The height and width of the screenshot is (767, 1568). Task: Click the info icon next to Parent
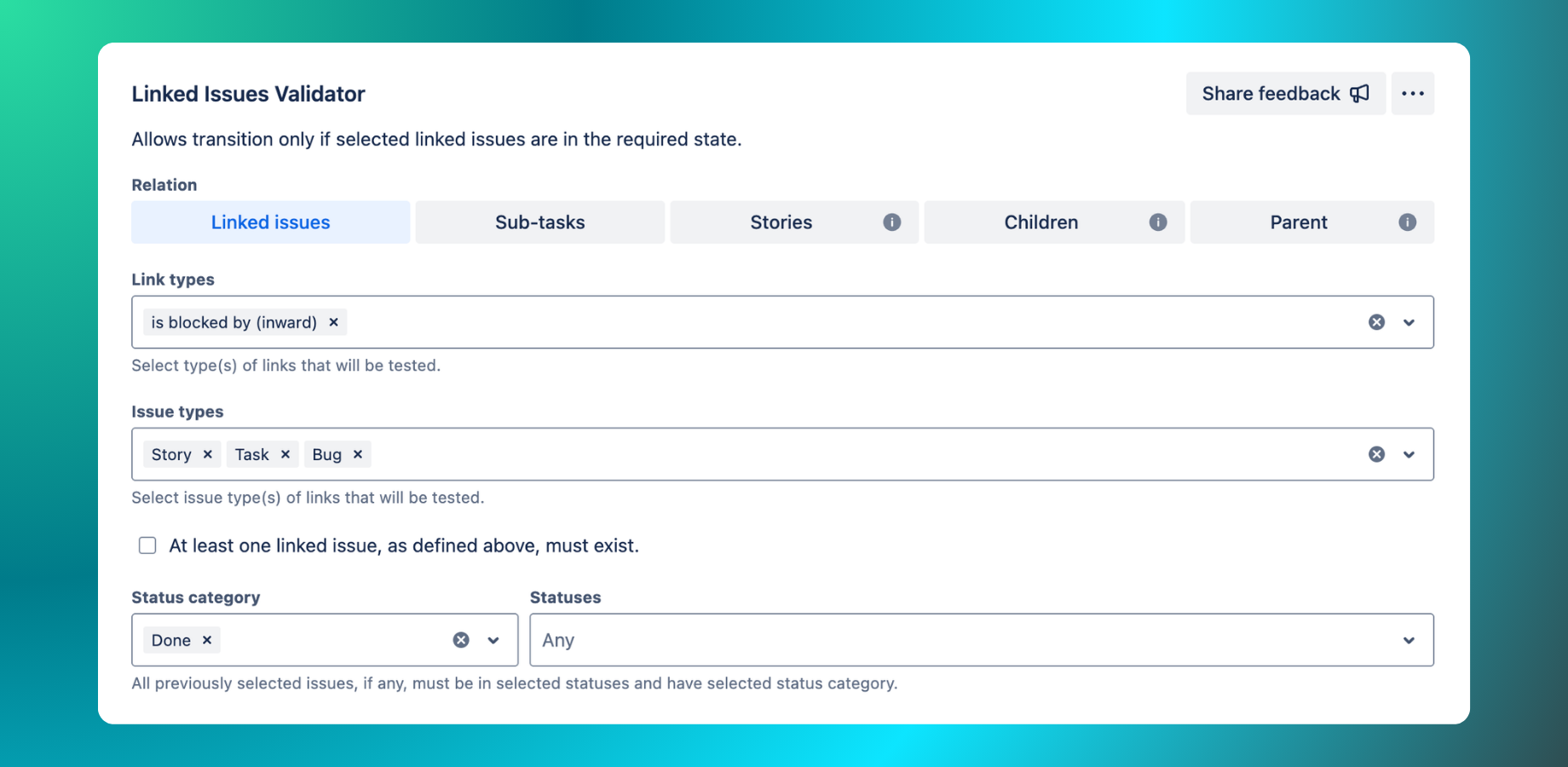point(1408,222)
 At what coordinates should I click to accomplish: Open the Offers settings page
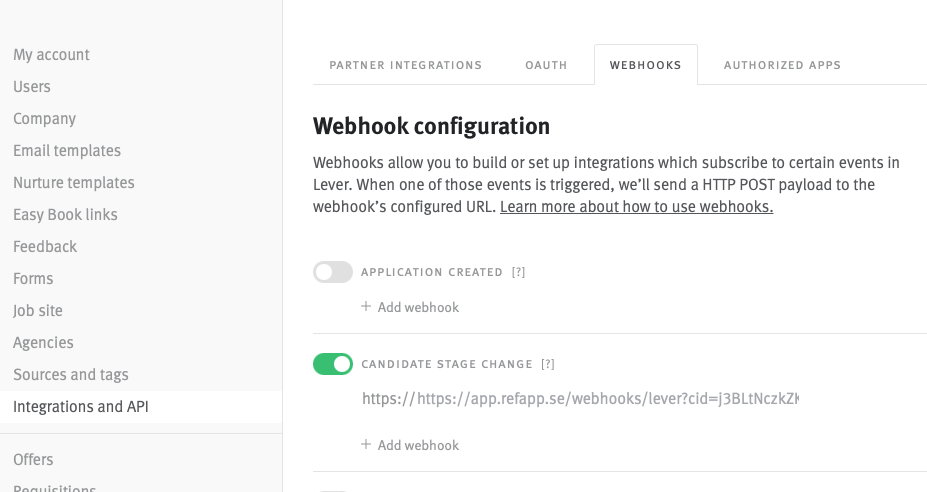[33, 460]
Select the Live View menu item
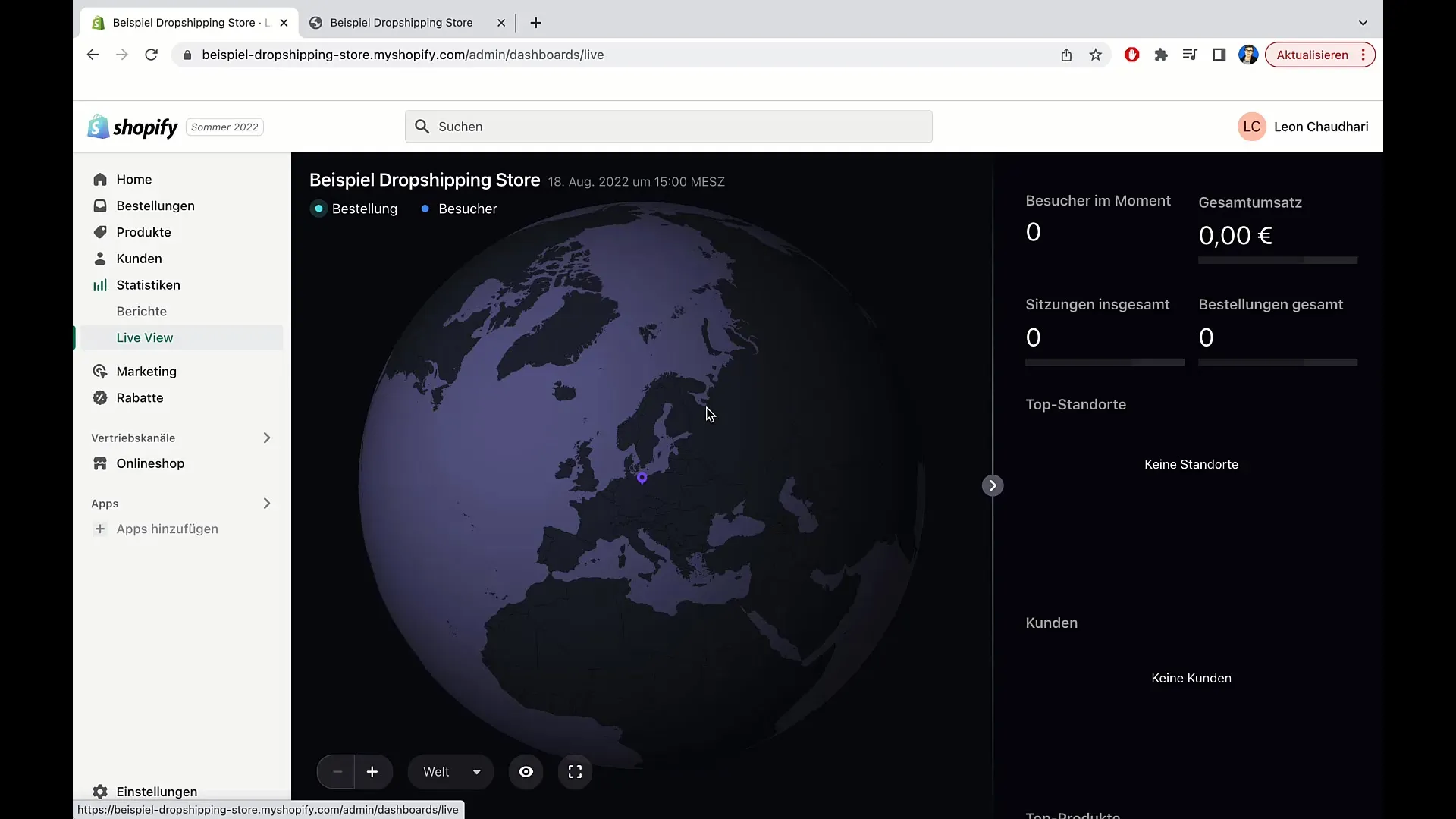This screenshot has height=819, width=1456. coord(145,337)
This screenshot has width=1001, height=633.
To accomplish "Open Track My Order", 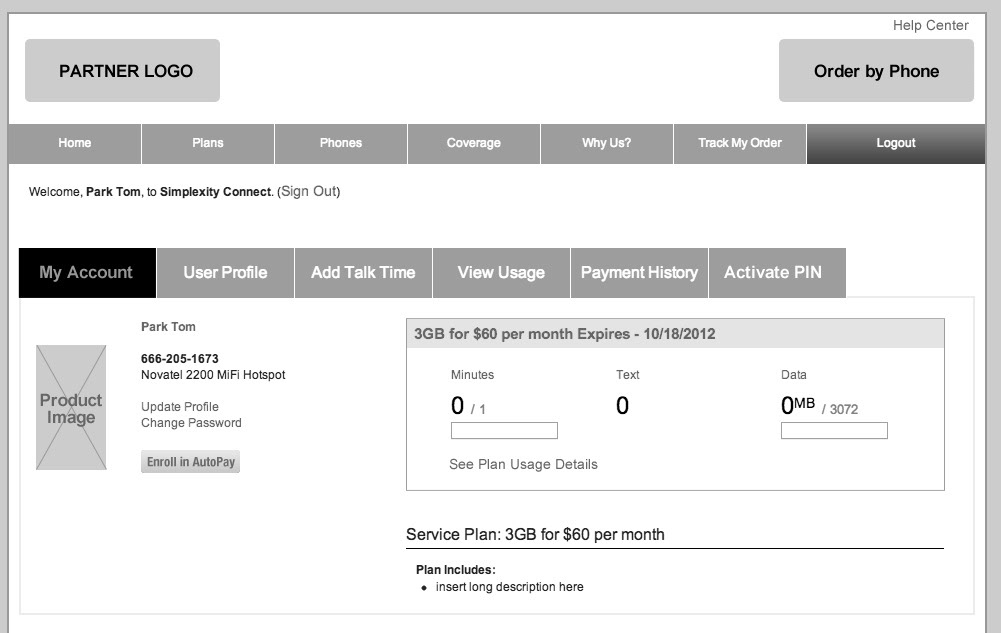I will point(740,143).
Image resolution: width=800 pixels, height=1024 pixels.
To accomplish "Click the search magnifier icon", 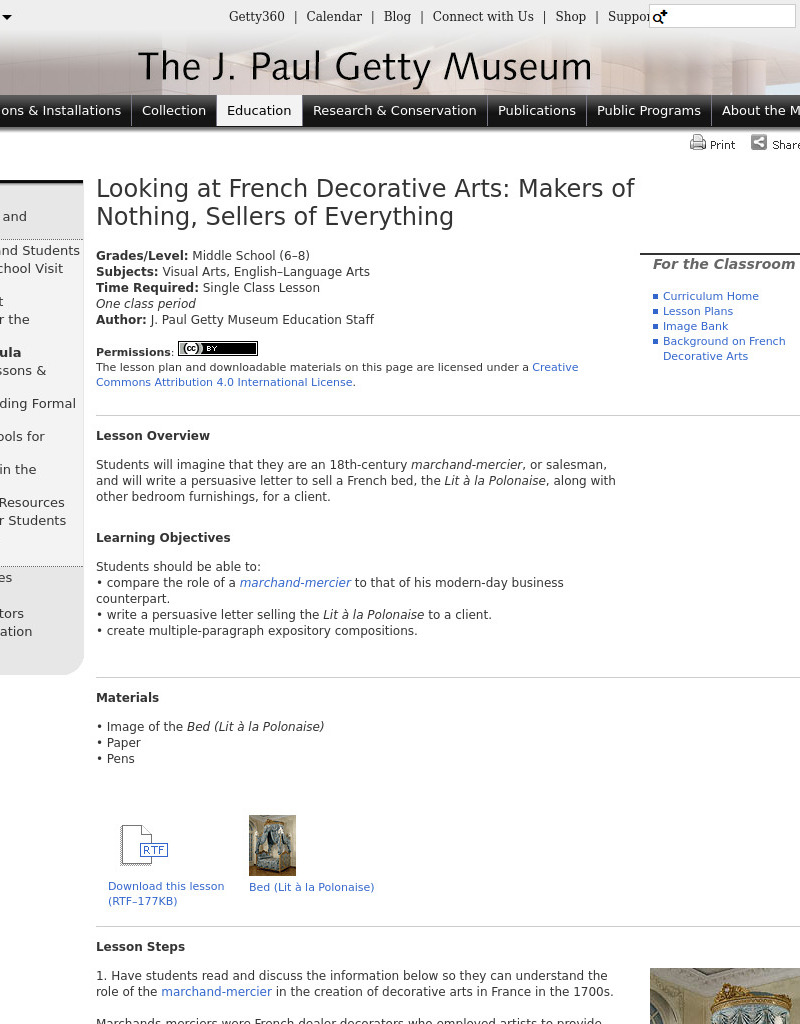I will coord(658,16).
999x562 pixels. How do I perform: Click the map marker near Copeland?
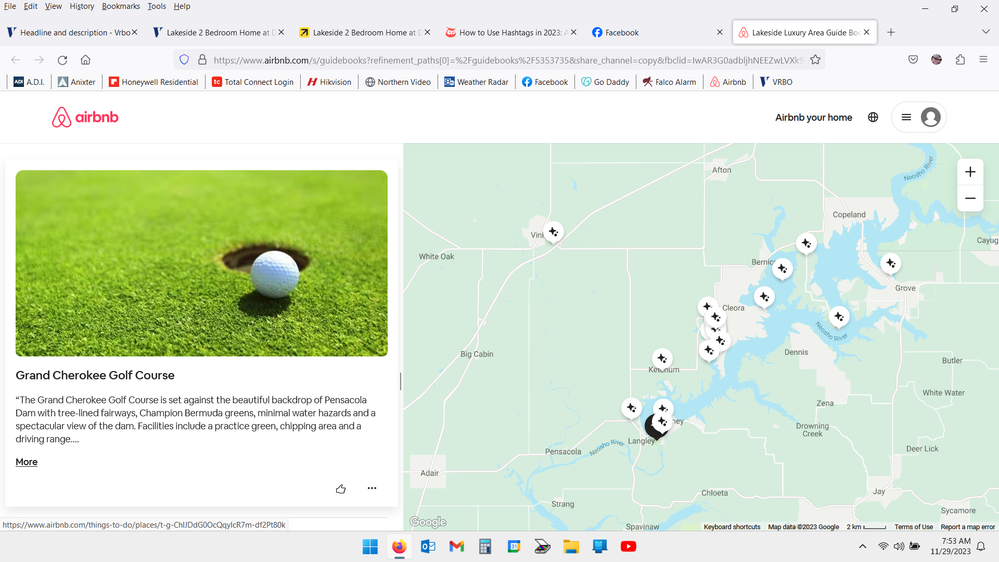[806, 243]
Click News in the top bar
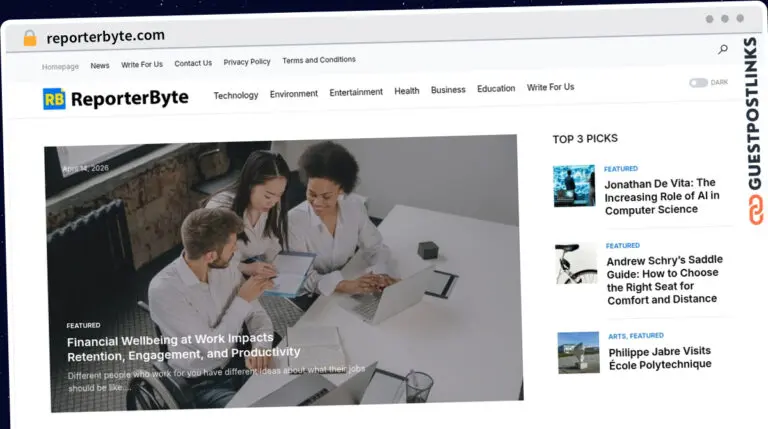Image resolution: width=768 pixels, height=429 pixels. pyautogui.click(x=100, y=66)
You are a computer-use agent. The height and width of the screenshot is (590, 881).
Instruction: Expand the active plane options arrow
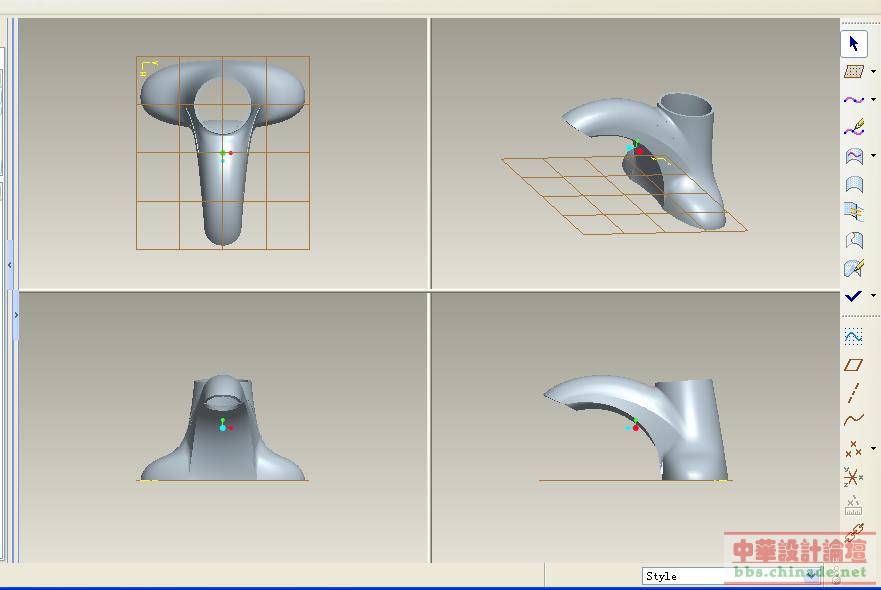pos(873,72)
************
▸ **Problem to work on**: Rewrite the items starting with the line containing "Click News in the top bar" and going on through the end of the items, replacing "top bar" with "navigation bar" and keeping everything else unchanged. Leave the pictures out of your answer.

▸ **The reply**:
Click News in the navigation bar
Image resolution: width=768 pixels, height=429 pixels. pyautogui.click(x=100, y=66)
You are a computer-use agent. The height and width of the screenshot is (590, 881).
Instruction: Expand the active plane options arrow
pos(873,72)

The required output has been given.